■ **GIVEN DATA**
════════════════════

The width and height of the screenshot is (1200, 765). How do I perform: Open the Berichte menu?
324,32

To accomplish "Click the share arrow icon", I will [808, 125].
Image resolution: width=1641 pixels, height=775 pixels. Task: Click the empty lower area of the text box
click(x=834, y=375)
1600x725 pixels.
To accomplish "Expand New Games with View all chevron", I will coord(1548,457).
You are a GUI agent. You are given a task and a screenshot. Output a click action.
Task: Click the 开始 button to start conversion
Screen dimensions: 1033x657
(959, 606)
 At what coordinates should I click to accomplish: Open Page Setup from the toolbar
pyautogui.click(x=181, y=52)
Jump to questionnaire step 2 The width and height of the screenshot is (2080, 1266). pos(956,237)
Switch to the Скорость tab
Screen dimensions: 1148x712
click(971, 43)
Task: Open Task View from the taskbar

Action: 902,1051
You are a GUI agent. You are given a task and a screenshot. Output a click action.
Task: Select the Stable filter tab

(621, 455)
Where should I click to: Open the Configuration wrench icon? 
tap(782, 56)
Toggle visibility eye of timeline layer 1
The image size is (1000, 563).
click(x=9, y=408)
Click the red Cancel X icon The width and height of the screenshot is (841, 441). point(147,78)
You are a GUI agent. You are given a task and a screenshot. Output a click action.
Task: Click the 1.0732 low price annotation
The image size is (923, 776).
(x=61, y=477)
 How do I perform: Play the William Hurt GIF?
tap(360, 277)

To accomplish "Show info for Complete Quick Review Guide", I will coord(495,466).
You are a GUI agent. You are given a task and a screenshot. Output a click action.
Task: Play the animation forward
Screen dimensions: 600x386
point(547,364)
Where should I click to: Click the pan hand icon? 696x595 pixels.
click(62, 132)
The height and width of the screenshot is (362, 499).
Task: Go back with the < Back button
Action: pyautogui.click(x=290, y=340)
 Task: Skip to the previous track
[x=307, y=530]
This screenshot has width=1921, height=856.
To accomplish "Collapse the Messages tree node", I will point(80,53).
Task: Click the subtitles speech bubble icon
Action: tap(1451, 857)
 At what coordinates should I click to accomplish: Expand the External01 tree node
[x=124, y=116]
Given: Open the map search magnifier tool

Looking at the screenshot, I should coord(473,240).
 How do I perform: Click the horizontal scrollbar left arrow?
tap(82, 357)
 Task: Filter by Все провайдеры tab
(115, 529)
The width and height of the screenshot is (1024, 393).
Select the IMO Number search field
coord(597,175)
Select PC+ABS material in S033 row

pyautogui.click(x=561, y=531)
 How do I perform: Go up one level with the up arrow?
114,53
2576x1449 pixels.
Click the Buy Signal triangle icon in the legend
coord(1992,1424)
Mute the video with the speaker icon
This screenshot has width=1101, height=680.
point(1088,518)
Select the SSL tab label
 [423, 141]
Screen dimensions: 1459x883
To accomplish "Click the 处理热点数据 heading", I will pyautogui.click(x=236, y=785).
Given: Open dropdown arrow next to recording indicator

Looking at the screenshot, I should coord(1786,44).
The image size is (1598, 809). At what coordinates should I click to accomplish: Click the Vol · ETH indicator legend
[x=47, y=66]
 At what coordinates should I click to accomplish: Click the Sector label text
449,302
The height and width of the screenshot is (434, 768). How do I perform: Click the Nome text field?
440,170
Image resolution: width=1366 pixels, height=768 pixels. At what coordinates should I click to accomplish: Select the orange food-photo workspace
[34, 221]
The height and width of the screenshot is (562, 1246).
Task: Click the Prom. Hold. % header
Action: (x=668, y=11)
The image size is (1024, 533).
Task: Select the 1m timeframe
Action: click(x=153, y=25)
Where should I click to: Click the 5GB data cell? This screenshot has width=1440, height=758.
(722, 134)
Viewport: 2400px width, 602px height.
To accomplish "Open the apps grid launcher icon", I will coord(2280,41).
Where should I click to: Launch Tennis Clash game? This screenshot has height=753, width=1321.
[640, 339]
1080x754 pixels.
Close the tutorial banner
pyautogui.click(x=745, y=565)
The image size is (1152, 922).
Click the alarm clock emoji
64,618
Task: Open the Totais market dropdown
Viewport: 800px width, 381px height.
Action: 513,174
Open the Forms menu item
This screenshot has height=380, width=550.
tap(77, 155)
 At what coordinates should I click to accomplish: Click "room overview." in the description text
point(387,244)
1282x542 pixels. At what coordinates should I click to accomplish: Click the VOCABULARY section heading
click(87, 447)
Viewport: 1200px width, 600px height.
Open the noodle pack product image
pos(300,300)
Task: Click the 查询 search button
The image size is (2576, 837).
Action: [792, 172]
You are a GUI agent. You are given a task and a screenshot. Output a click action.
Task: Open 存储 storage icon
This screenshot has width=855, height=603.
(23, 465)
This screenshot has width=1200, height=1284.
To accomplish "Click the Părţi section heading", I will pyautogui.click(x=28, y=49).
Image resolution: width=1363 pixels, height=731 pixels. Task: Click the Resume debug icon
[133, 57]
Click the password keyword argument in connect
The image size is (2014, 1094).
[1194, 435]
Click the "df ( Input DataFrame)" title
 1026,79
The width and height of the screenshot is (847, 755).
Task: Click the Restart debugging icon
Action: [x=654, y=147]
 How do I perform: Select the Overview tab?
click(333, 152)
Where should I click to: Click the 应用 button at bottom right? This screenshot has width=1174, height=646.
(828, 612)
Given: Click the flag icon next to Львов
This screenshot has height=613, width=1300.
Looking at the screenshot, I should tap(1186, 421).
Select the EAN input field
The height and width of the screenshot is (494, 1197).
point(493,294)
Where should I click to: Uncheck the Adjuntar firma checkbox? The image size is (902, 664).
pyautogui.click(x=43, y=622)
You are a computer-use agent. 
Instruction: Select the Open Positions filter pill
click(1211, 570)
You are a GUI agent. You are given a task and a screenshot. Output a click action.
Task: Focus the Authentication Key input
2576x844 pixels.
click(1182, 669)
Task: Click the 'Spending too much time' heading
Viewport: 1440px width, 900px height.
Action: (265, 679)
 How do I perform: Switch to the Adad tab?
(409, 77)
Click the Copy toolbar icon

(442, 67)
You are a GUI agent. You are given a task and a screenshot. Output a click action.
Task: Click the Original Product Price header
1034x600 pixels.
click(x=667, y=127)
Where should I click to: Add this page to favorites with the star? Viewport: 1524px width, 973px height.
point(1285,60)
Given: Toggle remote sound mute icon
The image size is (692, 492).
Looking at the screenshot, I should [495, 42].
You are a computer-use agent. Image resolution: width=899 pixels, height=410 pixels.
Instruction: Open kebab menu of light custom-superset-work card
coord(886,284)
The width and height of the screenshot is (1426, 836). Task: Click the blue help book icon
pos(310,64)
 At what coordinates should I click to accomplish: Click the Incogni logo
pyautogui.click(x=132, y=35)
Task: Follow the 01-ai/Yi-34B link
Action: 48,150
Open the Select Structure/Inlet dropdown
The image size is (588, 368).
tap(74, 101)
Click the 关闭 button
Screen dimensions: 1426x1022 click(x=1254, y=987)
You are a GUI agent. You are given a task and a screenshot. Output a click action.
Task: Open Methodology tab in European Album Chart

════════════════════

■ **SET PROBLEM**
Substitute "Screen size" for "Screen dimensions" in the entries, starting with the first line and going on through the line with "Action: tap(1451, 857)". Give back only those lines, with everything else left the same.

■ **FINAL ANSWER**
The width and height of the screenshot is (1200, 765). How do I perform: Open the Berichte menu?
324,32

To accomplish "Click the share arrow icon", I will [808, 125].
Image resolution: width=1641 pixels, height=775 pixels. Task: Click the empty lower area of the text box
click(x=834, y=375)
1600x725 pixels.
To accomplish "Expand New Games with View all chevron", I will coord(1548,457).
You are a GUI agent. You are given a task and a screenshot. Output a click action.
Task: Click the 开始 button to start conversion
Screen size: 1033x657
(959, 606)
 At what coordinates should I click to accomplish: Open Page Setup from the toolbar
pyautogui.click(x=181, y=52)
Jump to questionnaire step 2 The width and height of the screenshot is (2080, 1266). pos(956,237)
Switch to the Скорость tab
Screen size: 1148x712
click(971, 43)
Task: Open Task View from the taskbar

Action: 902,1051
You are a GUI agent. You are given a task and a screenshot. Output a click action.
Task: Select the Stable filter tab

(621, 455)
Where should I click to: Open the Configuration wrench icon? 
tap(782, 56)
Toggle visibility eye of timeline layer 1
The image size is (1000, 563).
click(x=9, y=408)
Click the red Cancel X icon The width and height of the screenshot is (841, 441). point(147,78)
You are a GUI agent. You are given a task and a screenshot. Output a click action.
Task: Click the 1.0732 low price annotation
The image size is (923, 776).
(x=61, y=477)
 How do I perform: Play the William Hurt GIF?
tap(360, 277)

To accomplish "Show info for Complete Quick Review Guide", I will coord(495,466).
You are a GUI agent. You are given a task and a screenshot. Output a click action.
Task: Play the animation forward
Screen size: 600x386
point(547,364)
Where should I click to: Click the pan hand icon? 696x595 pixels.
click(62, 132)
The height and width of the screenshot is (362, 499).
Task: Go back with the < Back button
Action: pyautogui.click(x=290, y=340)
 Task: Skip to the previous track
[x=307, y=530]
This screenshot has width=1921, height=856.
To accomplish "Collapse the Messages tree node", I will point(80,53).
Task: Click the subtitles speech bubble icon
Action: tap(1451, 857)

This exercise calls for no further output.